Volker Kauder (links) ist abgewählt, sein Nachfolger Ralph Brinkhaus, begleitet von CSU-Landesgruppenchef Alexander Dobrindt, ist zufrieden. Foto: AFP, dpa

Der Sturz von Unionsfraktionschef Volker Kauder zielt ins Herz der Regierung. Die Abgeordneten machen ihrem Ärger über den Führungsstil von Kanzlerin Merkel Luft. Kann sie dennoch weitermachen?

Berlin - A

ngela Merkel stützt ihre Hände in die Hüften und überlegt, wie es jetzt weitergehen kann. Es ist 17.30 Uhr, und das Erdbeben, das die Fraktion der Bundeskanzlerin erfasst hat, ist noch nicht einmal eine Stunde alt. Merkel steht hinter dem Fraktionssaal mit ihren engsten Beratern zusammen. Mit Regierungssprecher Steffen Seibert und ihrer Medienberaterin Eva Christiansen diskutiert sie, was sie gleich dazu sagen soll, dass mit Volker Kauder einer ihrer engsten politischen Vertrauten aus dem Amt des Unionsfraktionsvorsitzenden gejagt worden ist – und jeder weiß, dass das auch mit ihrer Person zu tun hat.

Es wird eine dürre Stellungnahme, die nichts von der Dimension verrät, um die es hier geht. Die Kanzlerin räumt die Niederlage ein: „Da gibt es nichts zu beschönigen.“ Sie dankt Kauder „für 13 Jahre außerordentlicher Zusammenarbeit“ und berichtet, auch dessen Nachfolger Ralph Brinkhaus „gratuliert und gute Zusammenarbeit angeboten“ zu haben. Es soll nur ja nicht der Eindruck entstehen, dass Merkel aus dieser krachenden Niederlage ihres Mannes, den sie zusammen mit CSU-Chef Horst Seehofer nominiert hat, selbst persönliche Konsequenzen ziehen könnte. Verräterisch ist allein schon die Tatsache, dass viele Abgeordnete ungefragt berichten, Brinkhaus‘ Sieg richte sich nicht gegen die Regierungschefin.

Denkzettel für Maaßen

Bevor der für die Union ungewöhnliche Wahlakt über die Bühne ging, fühlten sie sich in CDU und CSU verpflichtet zu dem Hinweis, dass ihre Bundestagsfraktion durchaus Erfahrung mit einer demokratischen Kandidatenauswahl gesammelt hat. 1973 war das, als der spätere Bundespräsident Karl Carstens sich gegen ein weiteres Staatsoberhaupt in spe namens Richard von Weizsäcker und den CDU-Politiker Gerhard Schröder durchsetzte. Ziel der kleinen Geschichtsstunde war freilich, die Brisanz aus der bevorstehenden Abstimmung zu nehmen.

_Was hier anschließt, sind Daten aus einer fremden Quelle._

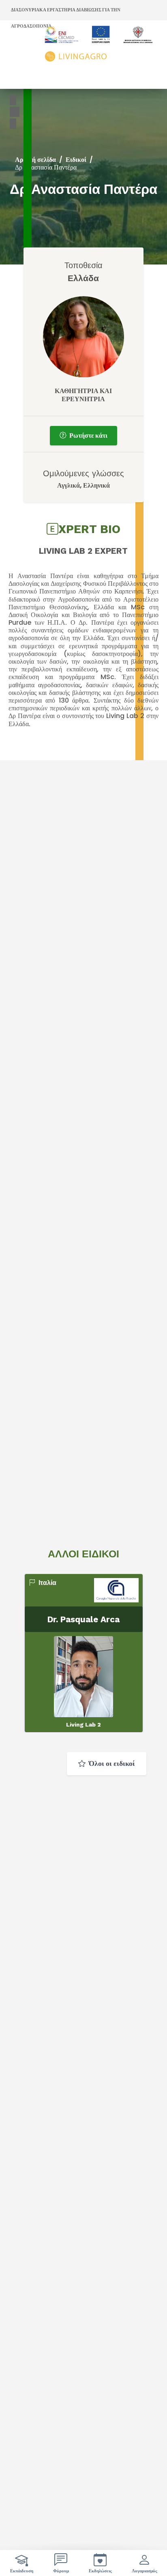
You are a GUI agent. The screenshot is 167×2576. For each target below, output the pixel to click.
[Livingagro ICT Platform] (99, 44)
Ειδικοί (76, 159)
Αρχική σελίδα (35, 159)
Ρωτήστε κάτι (88, 435)
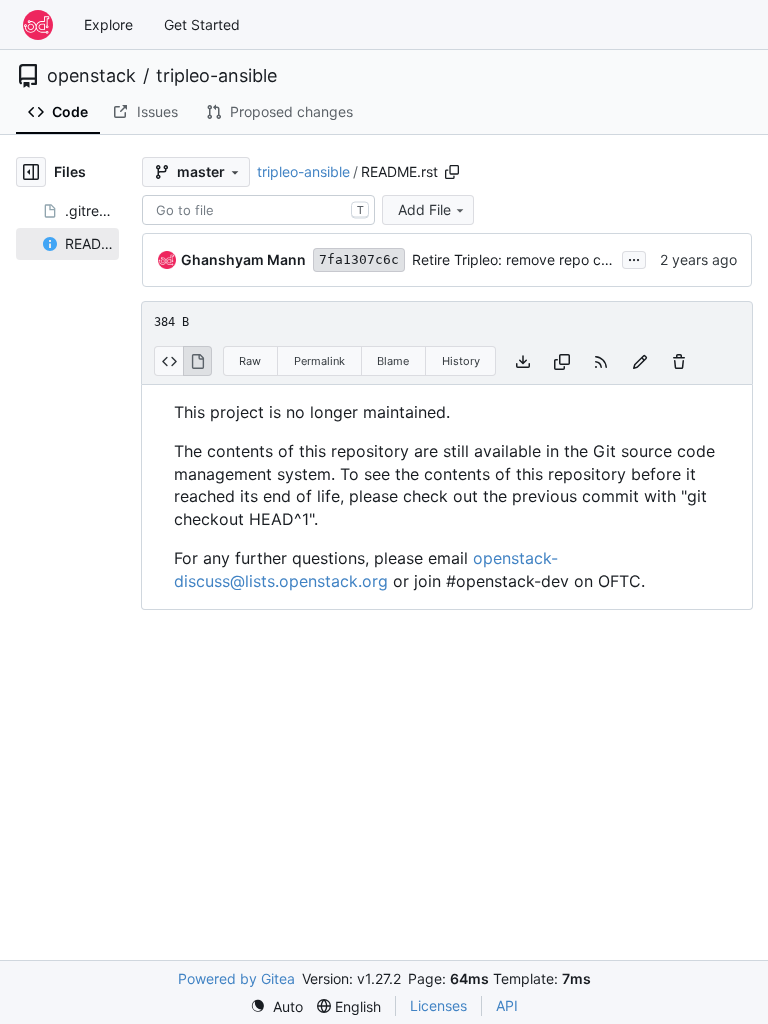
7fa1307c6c (359, 259)
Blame (393, 361)
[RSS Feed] (601, 360)
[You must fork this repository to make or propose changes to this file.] (640, 360)
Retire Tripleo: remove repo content (527, 259)
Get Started (202, 24)
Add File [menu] (424, 209)
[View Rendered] (198, 361)
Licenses (438, 1005)
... (634, 257)
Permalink (319, 361)
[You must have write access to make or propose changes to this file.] (679, 360)
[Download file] (523, 360)
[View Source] (168, 361)
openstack (91, 76)
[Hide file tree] (31, 172)
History (461, 361)
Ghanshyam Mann (243, 259)
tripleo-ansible (216, 76)
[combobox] (258, 210)
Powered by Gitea (236, 978)
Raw (250, 361)
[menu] (276, 1006)
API (507, 1005)
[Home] (38, 25)
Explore (108, 24)
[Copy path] (452, 172)
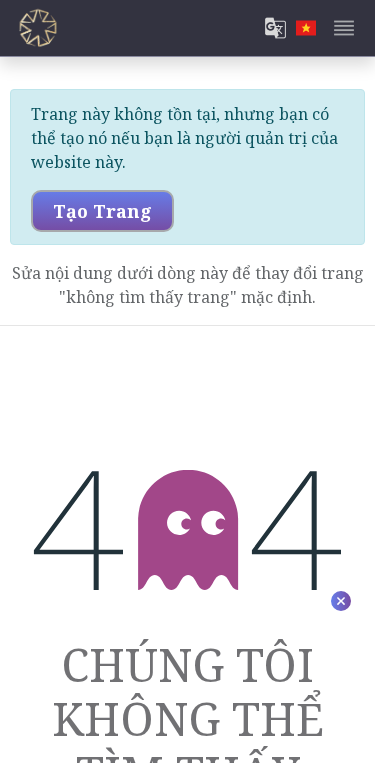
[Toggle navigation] (344, 28)
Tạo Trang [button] (102, 211)
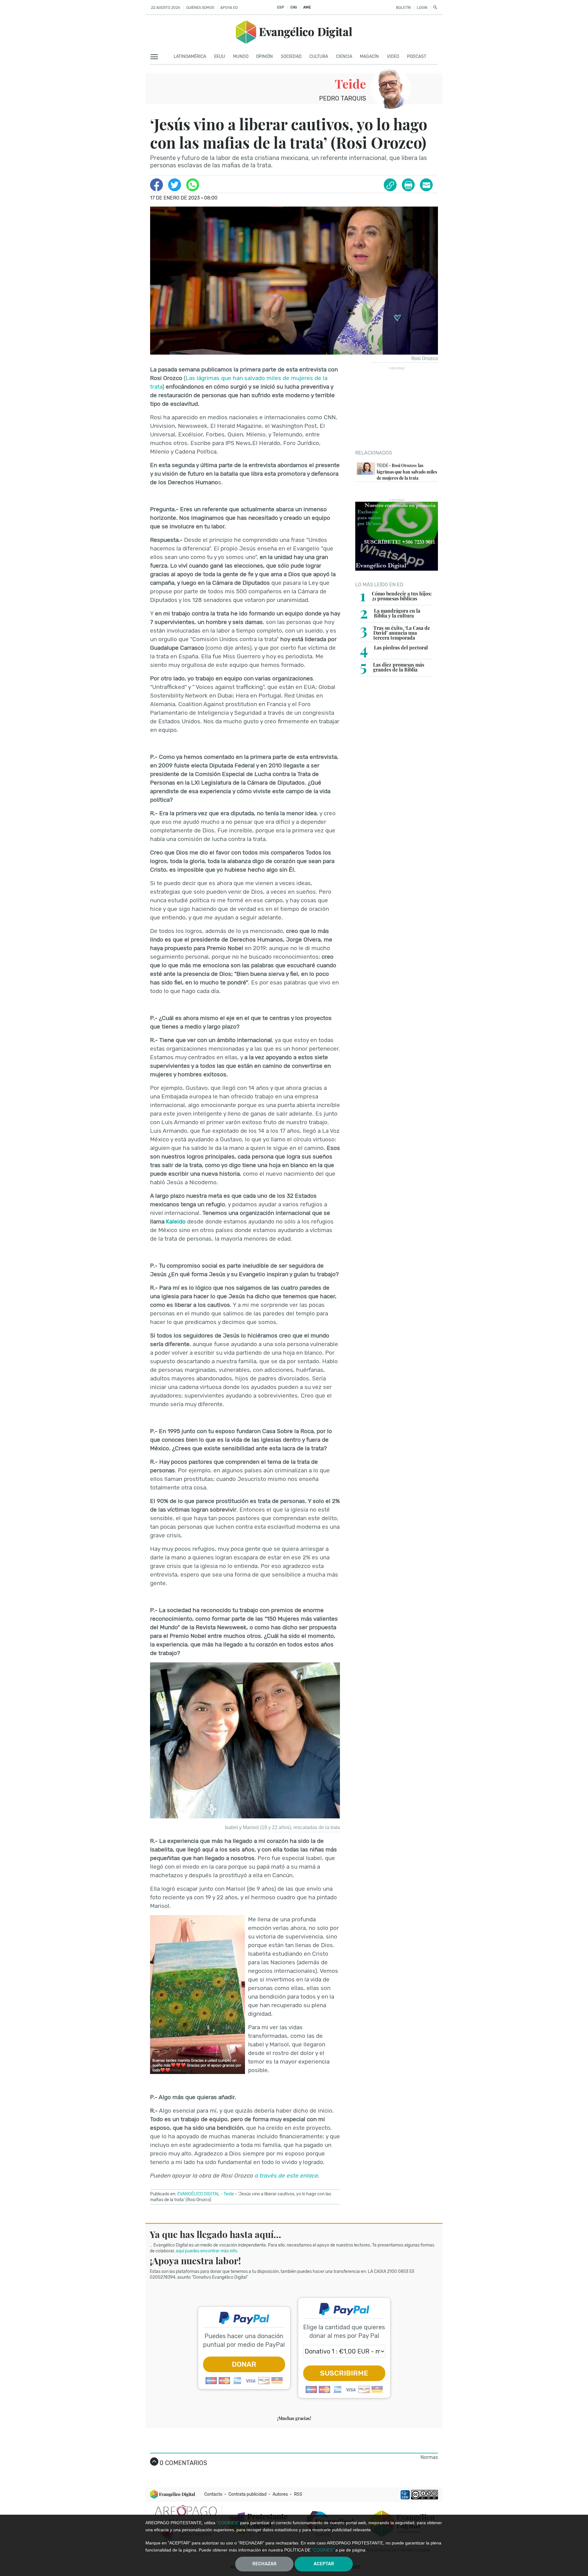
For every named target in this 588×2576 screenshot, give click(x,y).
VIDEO (393, 56)
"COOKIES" (228, 2522)
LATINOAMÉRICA (190, 56)
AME (307, 7)
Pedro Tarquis (342, 98)
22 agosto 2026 (165, 8)
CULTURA (318, 56)
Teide (350, 83)
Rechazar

Dass es knapp werden würde, ahnten viele der 246 Abgeordneten, als sie den Sitzungssaal betraten. „Es rumort in der Fraktion“, sagte einer, der wie die meisten nicht genannt werden will. „Was in den vergangenen beiden Wochen im Fall Maaßen gelaufen ist“, sagte eine andere, „wird hauptsächlich dem Establishment angekreidet.“

Kauder, der den Wahlkreis Rottweil-Tuttlingen vertritt und seit Merkels erstem Tag als Bundeskanzlerin die größte Regierungsfraktion führt, hat im Fall des Verfassungsschutzpräsidenten keine große Rolle gespielt – die beiden Parteivorsitzenden Angela Merkel und Horst Seehofer aber natürlich schon. Die Denkzettel-Wähler, die für den ostwestfälischen Finanzexperten Brinkhaus stimmten, dachten dabei also mit Sicherheit an die Kanzlerin im Hintergrund. Zwei Drittel für Kauder, 60 Prozent oder noch weniger? So lauteten viele Einschätzungen. „Ich tippe auf eine Überraschung“, sagte jemand aus der hessischen Landesgruppe. Dort war am Vorabend in einer Kampfabstimmung auch der Favorit gescheitert. In der Sitzung des Parlamentskreises Mittelstand direkt vor der Fraktionssitzung war das Meinungsbild pro Brinkhaus schon eindeutig. Von einem „Signal der Unabhängigkeit der Fraktion gegenüber der Regierung“ war da die Rede gewesen.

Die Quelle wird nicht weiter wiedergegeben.